Output the data from its start through the line containing "y-tick-label: 10 is" as a JSON list of strings, one string per line. Skip blank lines and leave the pictures out.
Top of MATERIALS PROVIDED
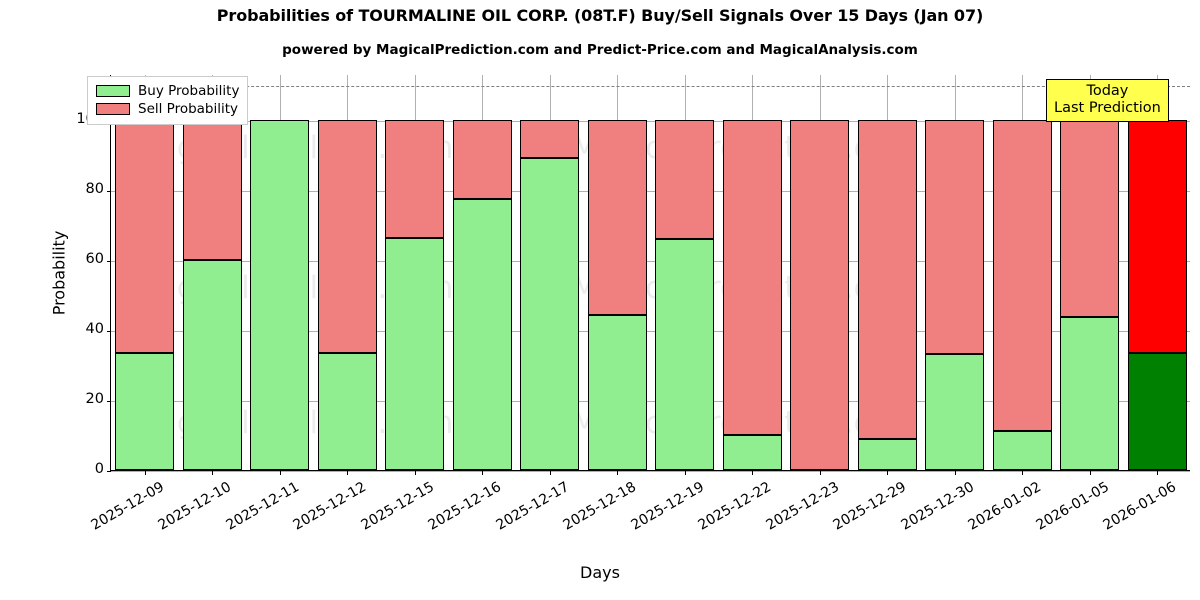 The height and width of the screenshot is (600, 1200). I want to click on legend-swatch-buy, so click(113, 91).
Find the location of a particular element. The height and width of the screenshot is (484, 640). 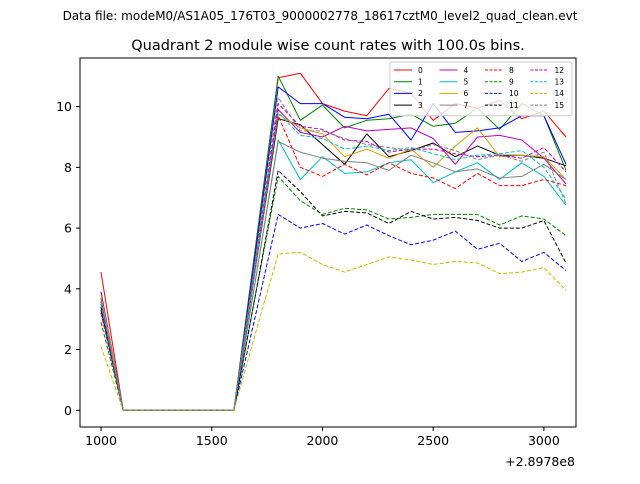

y-tick-label: 10 is located at coordinates (64, 106).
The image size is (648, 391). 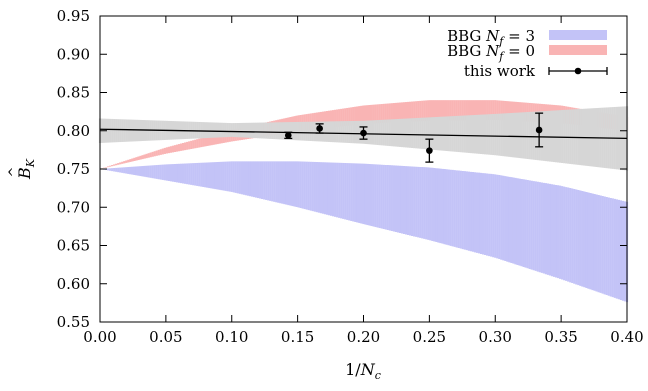 What do you see at coordinates (578, 50) in the screenshot?
I see `legend-swatch-nf0` at bounding box center [578, 50].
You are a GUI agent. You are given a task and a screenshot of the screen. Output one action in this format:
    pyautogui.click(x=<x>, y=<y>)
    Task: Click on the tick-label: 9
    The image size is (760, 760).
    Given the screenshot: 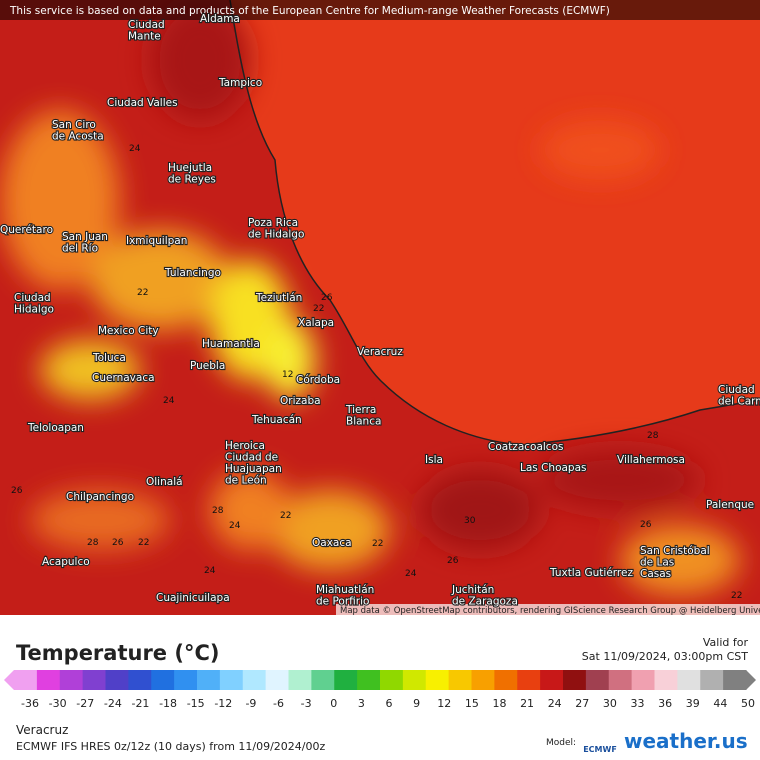 What is the action you would take?
    pyautogui.click(x=416, y=704)
    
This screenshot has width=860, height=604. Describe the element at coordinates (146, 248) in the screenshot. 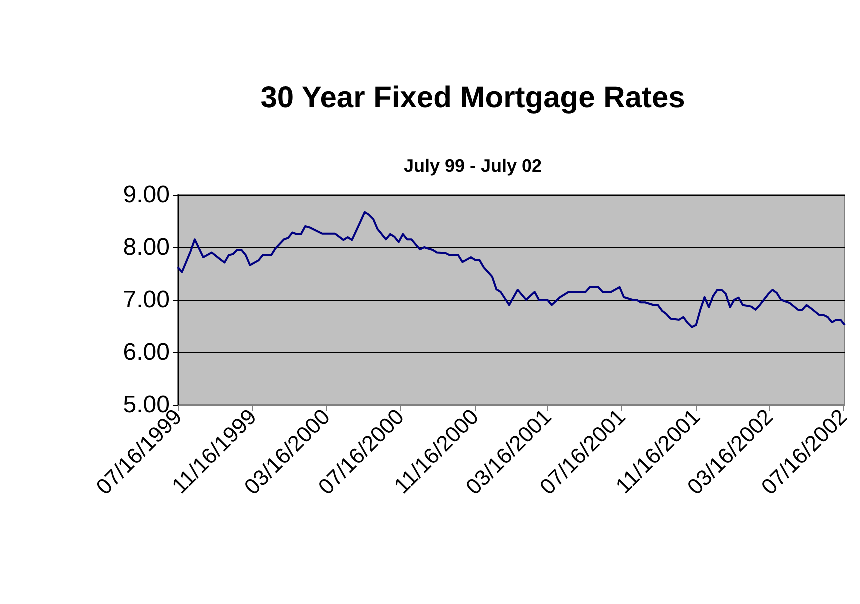

I see `y-tick-label: 8.00` at that location.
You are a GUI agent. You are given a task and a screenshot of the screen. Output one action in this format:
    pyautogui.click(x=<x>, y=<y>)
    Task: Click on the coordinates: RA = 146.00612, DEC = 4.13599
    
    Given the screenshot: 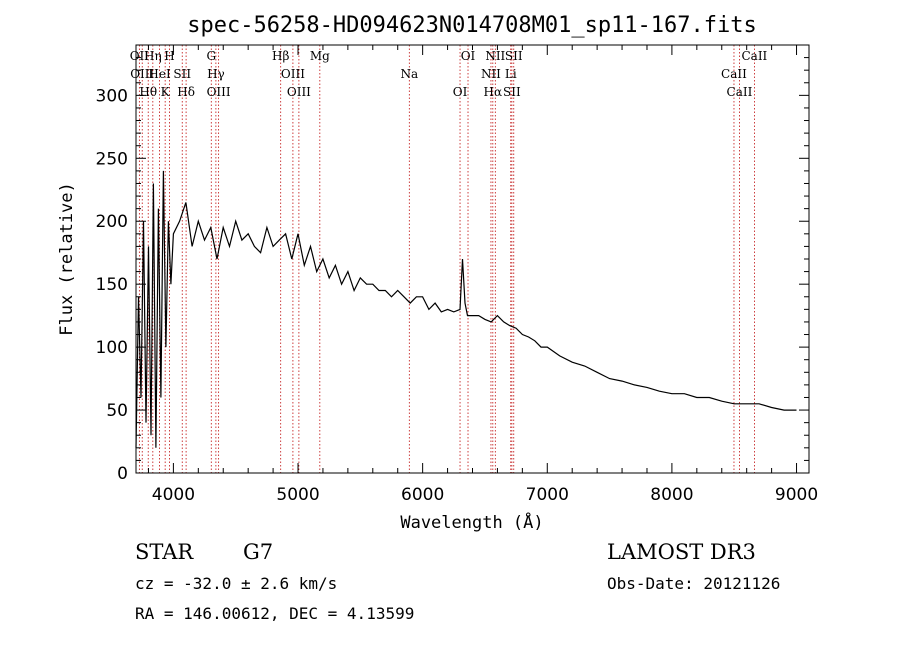 What is the action you would take?
    pyautogui.click(x=275, y=614)
    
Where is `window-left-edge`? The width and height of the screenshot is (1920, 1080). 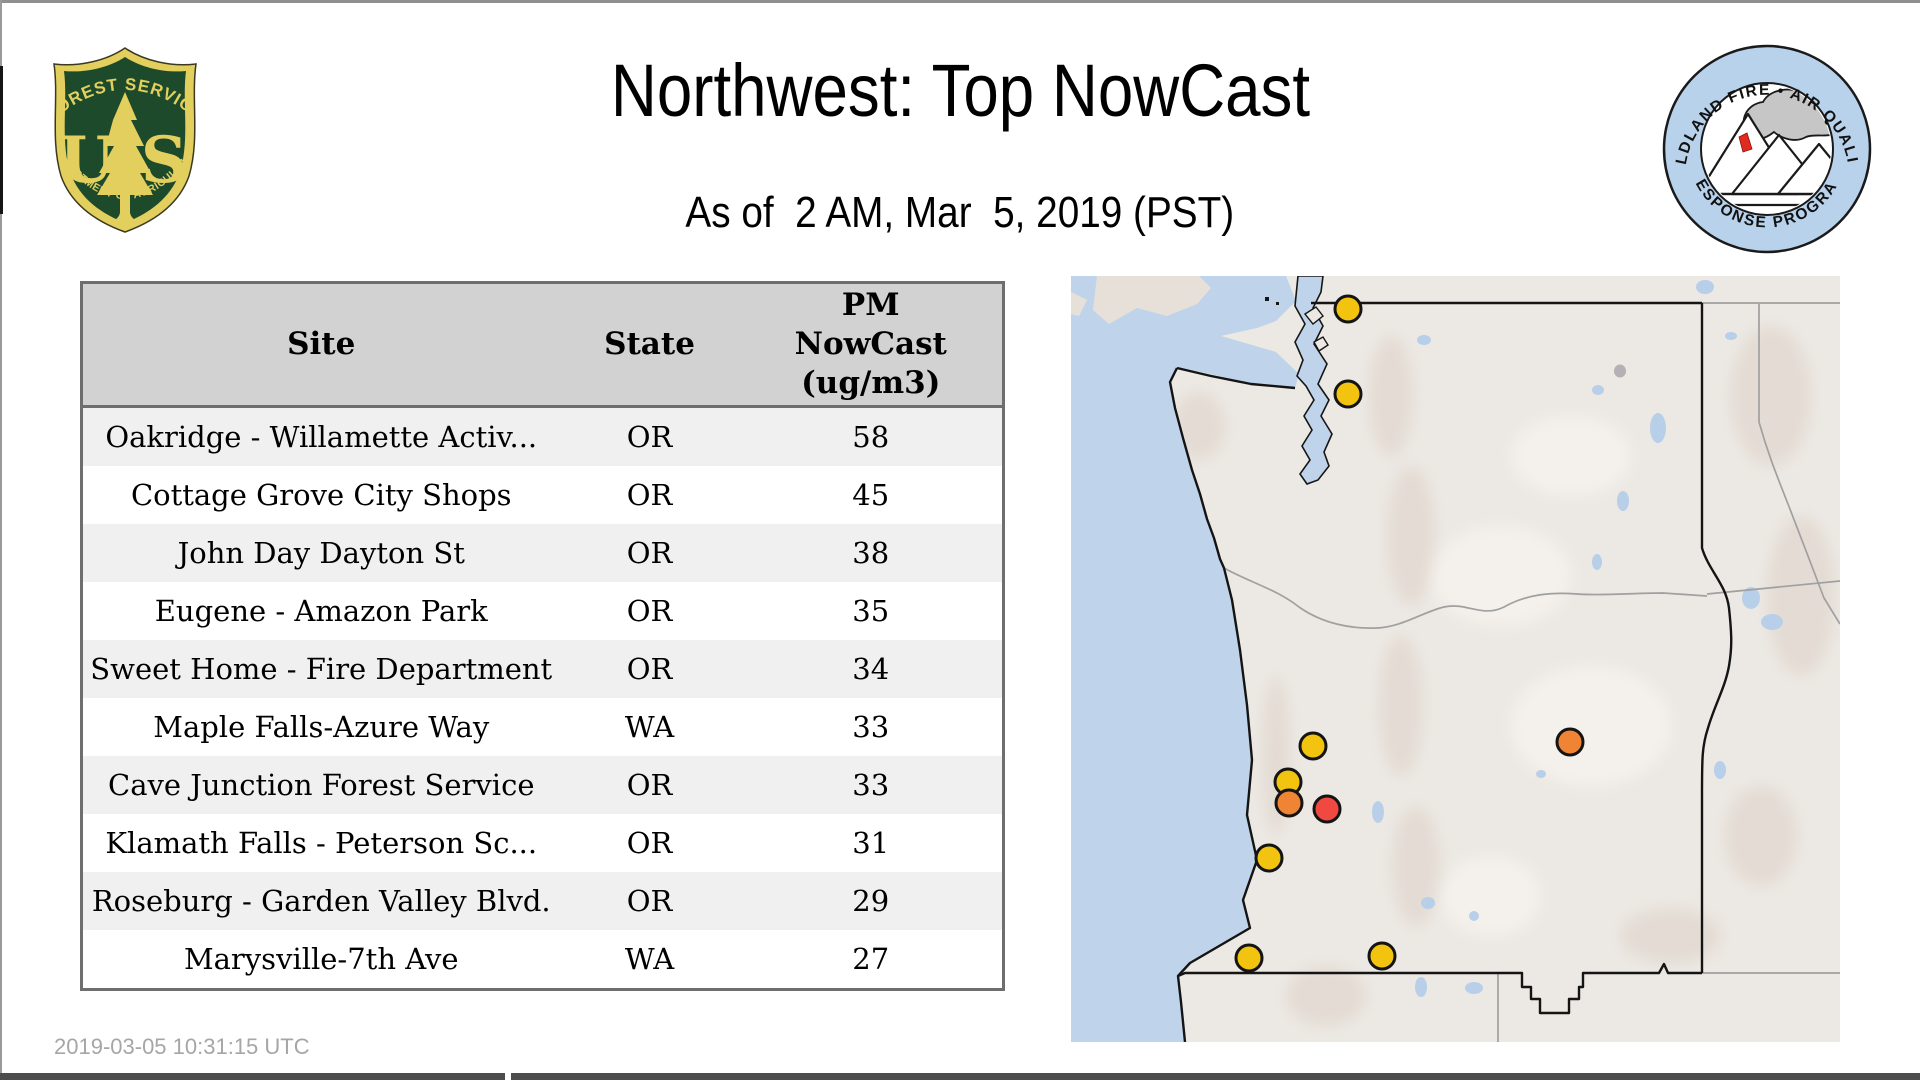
Bottom of MATERIALS PROVIDED
SOLUTION FOR THIS TASK:
[
  " The height and width of the screenshot is (600, 1200). I want to click on legend-swatch-buy, so click(113, 91).",
  "Find the location of a particular element. The height and width of the screenshot is (484, 640). ",
  "y-tick-label: 10 is located at coordinates (64, 106)."
]